Somewhere below are a line with "For every named" and a later line with "Mijn account (16, 2191)". Output exactly those lines and all lines between them.

** Opening AVAILABLE DATA block **

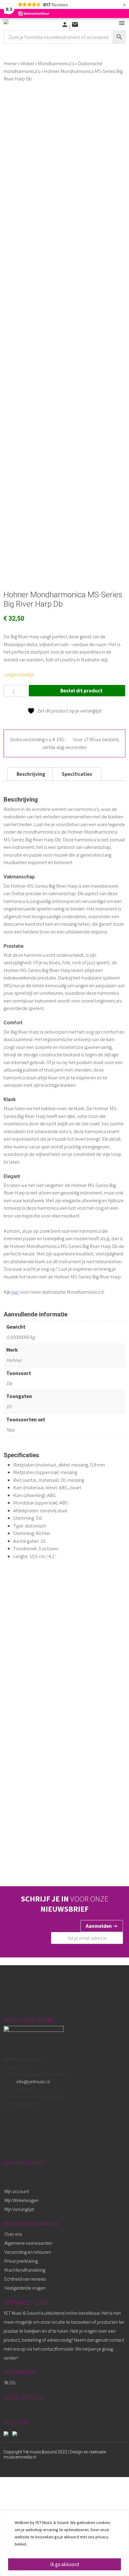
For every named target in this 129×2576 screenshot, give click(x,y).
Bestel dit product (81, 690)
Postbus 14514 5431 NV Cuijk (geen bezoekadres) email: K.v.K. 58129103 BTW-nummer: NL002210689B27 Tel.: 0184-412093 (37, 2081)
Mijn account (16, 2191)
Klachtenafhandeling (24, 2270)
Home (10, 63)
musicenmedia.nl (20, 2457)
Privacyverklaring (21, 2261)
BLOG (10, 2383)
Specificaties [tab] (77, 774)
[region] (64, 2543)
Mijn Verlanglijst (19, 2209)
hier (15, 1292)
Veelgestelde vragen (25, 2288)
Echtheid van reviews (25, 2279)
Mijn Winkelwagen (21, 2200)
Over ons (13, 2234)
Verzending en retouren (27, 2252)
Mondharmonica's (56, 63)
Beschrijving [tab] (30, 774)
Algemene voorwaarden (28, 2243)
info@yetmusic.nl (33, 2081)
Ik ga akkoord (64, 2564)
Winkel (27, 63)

** Closing AVAILABLE DATA block **
** Opening AVAILABLE DATA block **

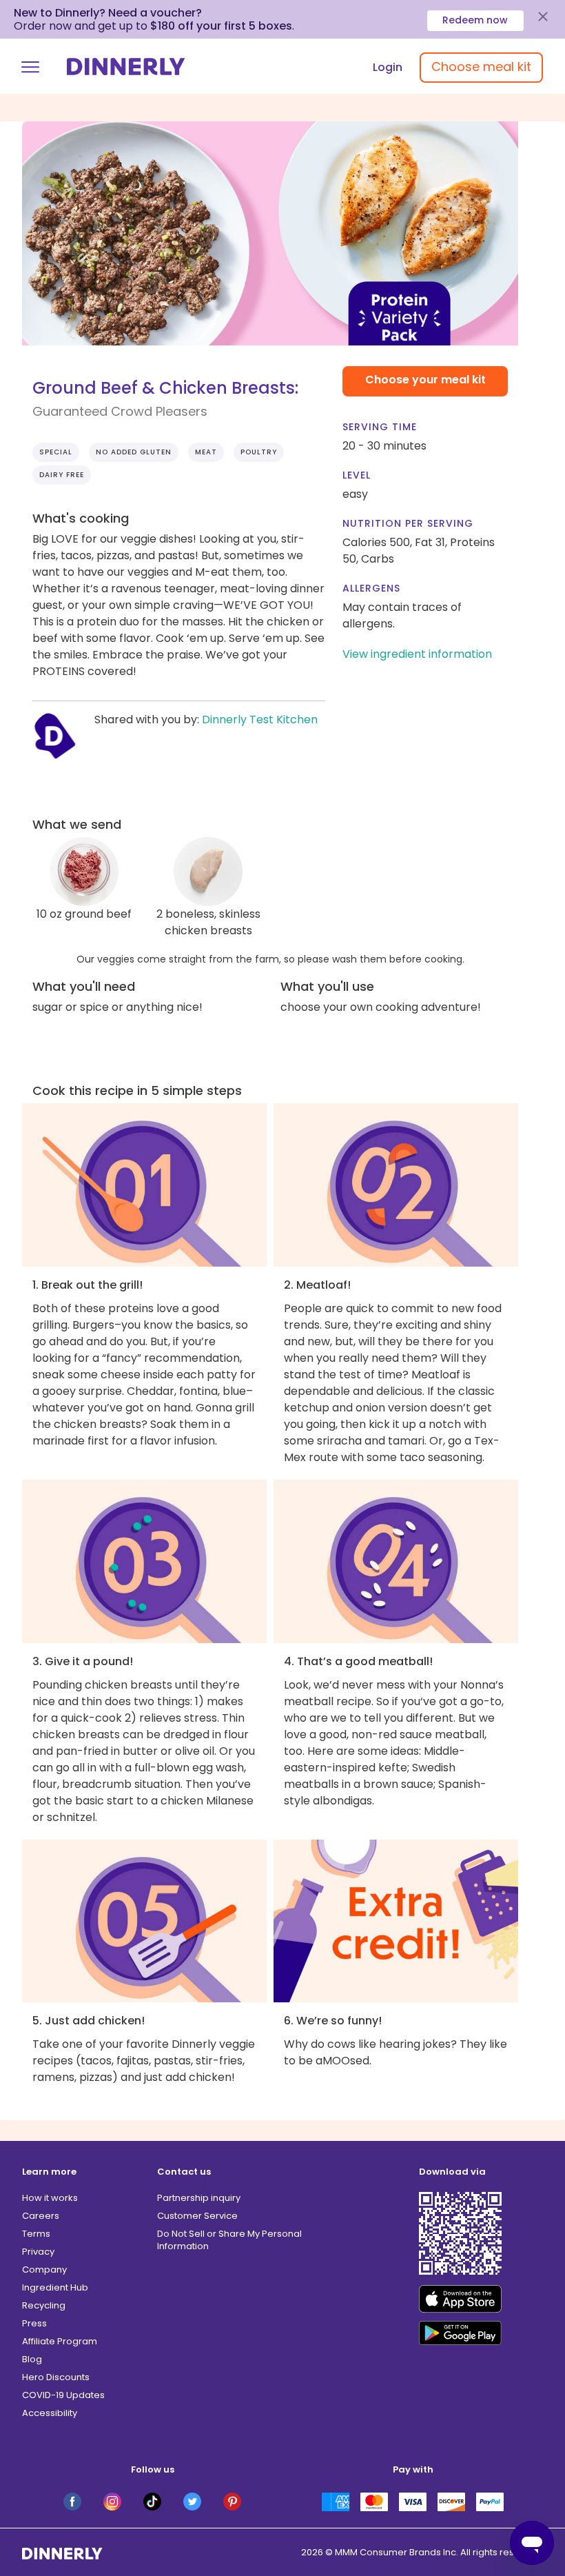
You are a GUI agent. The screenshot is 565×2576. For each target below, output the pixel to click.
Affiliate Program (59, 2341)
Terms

** Closing AVAILABLE DATA block **

◆ YOUR SOLUTION
For every named target in this 129×2576 screenshot, give click(x,y).
Bestel dit product (81, 690)
Postbus 14514 5431 NV Cuijk (geen bezoekadres) email: K.v.K. 58129103 BTW-nummer: NL002210689B27 Tel.: 0184-412093 (37, 2081)
Mijn account (16, 2191)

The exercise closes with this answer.